In a study in Japan, Saku and colleagues (
68 ) found that SMRs among 187 patients with manic-depressive illness were significantly higher for hypertension among females and for pneumonia and bronchitis among males compared with adults in the Japanese population. In a retrospective British follow-up study over 17 years completed by Sharma and Markar (
69 ), the MR from cardiovascular and respiratory disorders was significantly higher among 472 patients with bipolar disorder compared with a control group. In a five-year follow-up study, Zilber and colleagues (
66 ) examined the risk of medical mortality for more than 7,868 person-years (the actual number of patients was not reported) among Israeli patients who had at least one inpatient psychiatric treatment for affective disorder during 1978. After the analyses controlled for age, sex, and ethnicity, the SMR for natural causes among patients with affective disorder was significantly higher than that in the general population of Israel. The higher SMR for these patients was attributable to a higher mortality rate from infectious diseases, whereas the SMR attributable to cardiovascular and cerebrovascular disease together was significantly lower among patients with affective disorder.
Black and colleagues (
67 ) compared mortality among 586 patients who had bipolar disorder with mortality in the general population of Iowa. In a follow-up period of less than two years, SMRs from natural causes were significantly higher among women with bipolar disorder who were depressed and men with bipolar disorder who were experiencing a manic episode. Using data from the Danish Central Psychiatric Register, Weeke and Vaeth (
70 ) identified 417 patients with manic-depression and 1,751 with unipolar depression who had a first psychiatric admission between 1970 and 1972. Compared with the general population, SMRs for cardiovascular disease and cancer were both significantly higher among males, but not among females, with affective disorder. In a 3.5-year follow-up study by Haugland and colleagues (
71 ), the SMR for all causes among 144 patients with affective disorder was significantly higher than the age-specific SMR in New York State. Most deaths were reported to be from heart disease. Tsuang and colleagues (
72 ) studied causes of death among 525 patients with severe mental illness over 30 to 40 years. In the subgroup of 100 patients with mania, the observed to expected mortality ratio for circulatory system diseases among women, but not among men, was significantly higher than in the general population of Iowa over a nine-year follow-up period.
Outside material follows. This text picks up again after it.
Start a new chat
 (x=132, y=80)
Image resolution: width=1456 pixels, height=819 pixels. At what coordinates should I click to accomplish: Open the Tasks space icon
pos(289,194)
We also reviewed studies with small samples in which patients were selected because they were being treated with lithium. In a Danish prospective study by Brodersen and colleagues (
64 ), 133 patients with affective disorder were started on lithium and followed up for 16 years. Regardless of medication adherence, trends for higher SMRs for all natural causes were found for both sexes, although the all-cause SMR was statistically significant only for female patients. The SMR for cardiovascular disease was not different from that in the general population. Nilsson (
73 ) investigated mortality among 362 patients with a mood disorder or schizoaffective disorder who were treated with lithium for at least one year. Compared with the adult Swedish population, cause-specific SMRs were higher for pneumonia and pulmonary embolism among the patients both when they were taking lithium and when they were not taking lithium. In a Scottish retrospective study by Norton and Whalley (
74 ), 791 patients with affective disorder who had received lithium for at least two months during the ten-year follow-up had a significantly higher SMR for cardiovascular disease compared with the general population of Scotland.